The Carmichael Show Season 1 Episodes 1 & 2 Review: “Pilot”/”Protest”

The Carmichael Show

The Carmichael Show is a comedy that works forwards and backwards, trying to fit a series of progressive views about race and society into the package of a traditional sitcom in an attempt to amalgam-ize Carmichael’s very specific brand of comedy with something more akin to the second coming of The Jeffersons, with its broad archetypal characters and overzealous studio audience. One of the weirder mixes of humor and thought-provoking conversation in recent memory, The Carmichael Show is almost weird enough to work… almost.

What I can appreciate about The Carmichael Show is how it neither adjusts nor forgives the traditional setup for a multi-camera “family friendly” comedy. Characters are tasked with engaging audiences with interesting ideas utilizing the stereotypical nature of the format, rather than railing against it to take a stance. Jerrod’s parents are the prime example of this: his mother is a raging Catholic and his father is a regressive, borderline racist conservative, something that Carmichael doesn’t shy away from. In the pilot, Jerrod is trying to distract his parents from learning him and his girlfriend Maxine have moved in together. To do so, he neatly aligns his parents values against each other, in the process helping them realize how ridiculous their thought processes are.
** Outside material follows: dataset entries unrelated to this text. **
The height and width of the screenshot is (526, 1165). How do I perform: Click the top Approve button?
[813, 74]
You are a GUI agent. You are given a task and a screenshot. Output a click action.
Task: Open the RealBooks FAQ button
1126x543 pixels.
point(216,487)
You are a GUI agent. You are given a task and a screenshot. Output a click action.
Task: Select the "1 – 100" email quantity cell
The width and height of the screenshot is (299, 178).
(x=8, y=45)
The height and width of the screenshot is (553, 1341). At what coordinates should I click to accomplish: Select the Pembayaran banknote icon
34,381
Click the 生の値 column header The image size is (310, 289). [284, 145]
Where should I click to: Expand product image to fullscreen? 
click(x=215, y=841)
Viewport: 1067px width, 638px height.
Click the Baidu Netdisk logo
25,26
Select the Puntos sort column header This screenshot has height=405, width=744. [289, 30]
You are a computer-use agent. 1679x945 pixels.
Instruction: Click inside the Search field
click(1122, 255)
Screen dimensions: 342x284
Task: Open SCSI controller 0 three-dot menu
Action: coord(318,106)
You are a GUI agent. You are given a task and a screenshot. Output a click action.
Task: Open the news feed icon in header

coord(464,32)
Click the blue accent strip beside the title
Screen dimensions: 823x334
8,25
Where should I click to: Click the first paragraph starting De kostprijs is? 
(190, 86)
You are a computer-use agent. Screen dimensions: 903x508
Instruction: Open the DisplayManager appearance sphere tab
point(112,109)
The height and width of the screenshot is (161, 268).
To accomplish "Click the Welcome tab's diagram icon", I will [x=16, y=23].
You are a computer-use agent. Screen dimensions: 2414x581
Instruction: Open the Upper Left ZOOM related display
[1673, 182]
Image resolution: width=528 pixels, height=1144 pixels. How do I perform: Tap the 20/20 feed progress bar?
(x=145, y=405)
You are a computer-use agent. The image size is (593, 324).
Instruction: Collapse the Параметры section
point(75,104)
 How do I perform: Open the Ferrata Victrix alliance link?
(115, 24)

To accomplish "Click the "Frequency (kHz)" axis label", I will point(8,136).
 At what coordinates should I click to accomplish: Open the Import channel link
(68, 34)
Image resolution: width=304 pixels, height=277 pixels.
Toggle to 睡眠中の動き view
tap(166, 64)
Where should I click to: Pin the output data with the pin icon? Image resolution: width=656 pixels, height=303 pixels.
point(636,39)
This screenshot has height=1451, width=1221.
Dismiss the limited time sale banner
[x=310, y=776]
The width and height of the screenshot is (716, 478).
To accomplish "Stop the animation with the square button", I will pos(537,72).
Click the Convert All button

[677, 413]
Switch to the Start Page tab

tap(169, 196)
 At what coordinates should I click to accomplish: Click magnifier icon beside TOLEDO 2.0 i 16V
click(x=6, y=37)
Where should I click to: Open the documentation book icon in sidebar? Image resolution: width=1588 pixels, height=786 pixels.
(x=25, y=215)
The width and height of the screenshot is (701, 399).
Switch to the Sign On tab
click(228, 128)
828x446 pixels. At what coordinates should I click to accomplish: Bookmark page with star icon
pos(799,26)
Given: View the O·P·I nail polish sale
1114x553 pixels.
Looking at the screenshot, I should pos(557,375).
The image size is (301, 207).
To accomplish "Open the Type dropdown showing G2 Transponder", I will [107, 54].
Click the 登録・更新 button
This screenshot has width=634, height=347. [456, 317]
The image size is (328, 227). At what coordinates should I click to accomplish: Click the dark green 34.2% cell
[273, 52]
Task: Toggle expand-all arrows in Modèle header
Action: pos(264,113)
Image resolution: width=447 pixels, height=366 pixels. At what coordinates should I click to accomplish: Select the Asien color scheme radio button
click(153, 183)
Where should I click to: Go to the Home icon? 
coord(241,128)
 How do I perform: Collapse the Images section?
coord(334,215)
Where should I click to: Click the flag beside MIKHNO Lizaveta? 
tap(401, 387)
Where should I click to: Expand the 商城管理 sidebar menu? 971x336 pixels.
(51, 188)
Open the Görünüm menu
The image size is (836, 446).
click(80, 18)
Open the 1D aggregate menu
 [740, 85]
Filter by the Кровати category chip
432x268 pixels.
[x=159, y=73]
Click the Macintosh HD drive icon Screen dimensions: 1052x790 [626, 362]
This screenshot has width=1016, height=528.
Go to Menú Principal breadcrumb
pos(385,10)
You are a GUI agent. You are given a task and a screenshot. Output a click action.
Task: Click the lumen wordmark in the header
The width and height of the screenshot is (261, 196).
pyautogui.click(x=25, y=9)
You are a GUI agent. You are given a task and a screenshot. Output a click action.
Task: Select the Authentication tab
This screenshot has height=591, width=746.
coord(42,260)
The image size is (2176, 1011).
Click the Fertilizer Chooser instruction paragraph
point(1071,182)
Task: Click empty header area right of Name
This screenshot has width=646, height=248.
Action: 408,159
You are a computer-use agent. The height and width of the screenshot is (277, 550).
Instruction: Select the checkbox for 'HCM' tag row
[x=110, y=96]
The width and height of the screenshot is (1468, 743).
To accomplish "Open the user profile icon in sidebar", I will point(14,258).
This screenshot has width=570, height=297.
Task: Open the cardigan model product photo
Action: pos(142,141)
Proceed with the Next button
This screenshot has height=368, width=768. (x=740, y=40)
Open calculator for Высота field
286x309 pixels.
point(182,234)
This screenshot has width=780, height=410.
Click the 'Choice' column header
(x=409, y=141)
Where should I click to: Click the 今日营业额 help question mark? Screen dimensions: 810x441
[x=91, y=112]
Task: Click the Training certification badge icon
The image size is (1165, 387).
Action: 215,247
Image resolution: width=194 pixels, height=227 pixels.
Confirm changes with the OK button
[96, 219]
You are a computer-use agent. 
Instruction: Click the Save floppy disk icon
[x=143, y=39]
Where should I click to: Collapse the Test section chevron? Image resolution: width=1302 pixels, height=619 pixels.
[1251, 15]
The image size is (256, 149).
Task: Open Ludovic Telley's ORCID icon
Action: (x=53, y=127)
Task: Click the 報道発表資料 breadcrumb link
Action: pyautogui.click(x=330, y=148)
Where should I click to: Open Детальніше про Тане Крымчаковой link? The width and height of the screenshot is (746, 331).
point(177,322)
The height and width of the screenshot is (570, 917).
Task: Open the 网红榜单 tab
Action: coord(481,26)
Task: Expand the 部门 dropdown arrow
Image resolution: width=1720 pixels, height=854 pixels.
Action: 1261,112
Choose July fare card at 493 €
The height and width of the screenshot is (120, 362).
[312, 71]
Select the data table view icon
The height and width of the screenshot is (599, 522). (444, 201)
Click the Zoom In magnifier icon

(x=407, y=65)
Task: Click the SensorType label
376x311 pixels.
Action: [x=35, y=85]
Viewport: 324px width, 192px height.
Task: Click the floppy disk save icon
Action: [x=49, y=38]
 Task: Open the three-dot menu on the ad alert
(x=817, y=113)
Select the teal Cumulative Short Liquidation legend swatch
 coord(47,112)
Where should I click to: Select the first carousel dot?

Their conversation turns to voting habits, where Jerrod’s father admits he voted for Bush, which is just something “we don’t do,” especially when considering he’s deciding how to vote based on who gets him the biggest stimulus check. Then Carmichael exacerbates the issue, pointing out that Obama has affected children’s ability to pray in schools, and for a moment, “Pilot” broaches an idea much stronger than jokes about him singing Taylor Swift in his apartment, or the myriad of “marriage sucks!” jokes we get from Jerrod’s brother Bobby, currently divorcing the woman he appears in every single scene with. It begins to explore the various dichotomies between generations, and how that’s affected our conversations about politics, race, religion, and anything else not related to The Walking Dead‘s season finale or which Kardashian breathed the loudest.

Being a first episode, “Pilot” slowly backs away from this conflict to be a little more heartwarming, and then “Protest” kicks in, and the true potential of The Carmichael Show is seen. On Jerrod’s birthday, an unarmed teenager gets shot in his town, sending Cynthia and Maxine into a protesting fever. Meanwhile, Jerrod is just mad everyone forgets about his birthday because somebody got killed. The dark irony in that premise alone is enough for most shows to carry 22 minutes with, but Protest” takes it a step farther when it discusses the changes in what it means to “protest” (food trucks? Beats music players and DJ’s?) and whether protesting is something that actually catalyzes change anymore (as Carmichael notes, George Zimmerman is free to go to Dave and Buster’s or run alongside Donald Trump for president, if he so chooses).

At this point, The Carmichael Show is reaching for conversations no sitcom even tries to brush up against, which it continues when Jerrod’s father begins to profile him in the living room, pointing out that nobody is completely innocent when it comes to stereotyping. And maybe that’s part of the larger problem as a whole, where we’re all willing to put others in such a pre-defined box that we lose any sense of their individuality, in turn losing respect for them as fellow human beings.

That perpetuation is really the focal point of “Protest” – and it’s there, not in the episode’s tacky comedy. Nekeisha comes in with a brand-new TV she loots during the riots, and Cynthia falls into every “loud, large religious black mother” stereotype one could imagine. But in a way, it’s exactly what The Carmichael Show is trying to engage its audience with: painting these characters as cartoonish, archetypal people prevents a lot of what they have to say from taking hold. When it does, it really stands out, because it clearly delineates from the normal ryhthms and behaviors of a sitcom centered on a black family (including phrases like “riblidges”), and speaks to something deeper.

“Protest” is mostly able to navigate these difficult seas with a strong hand. However, its format and concept are almost too dissonant to explore, something that comes across as half-hearted satire when it doesn’t work, and extremely poignant societal observation when it does. The problem is that a lot of this really isn’t all that funny. No matter how The Carmichael Show tries to present its views, arguments, and observations, the genuine of lack of humor – or at least, humor that is played for straight humor, rather than winking at cultural fall backs inherent in the genre – is probably the show’s damning stroke (that being said, it’s light years funnier than its desperate predecessor, Mr. Robinson), dooming it to its summer burn off status, and denying its audience and creative minds the opportunity to see where this premise and style could take them. It’s a shame, because there’s something to the first two episodes of The Carmichael Show – just don’t hold your breath hoping NBC lets them figure out those moments of great potential.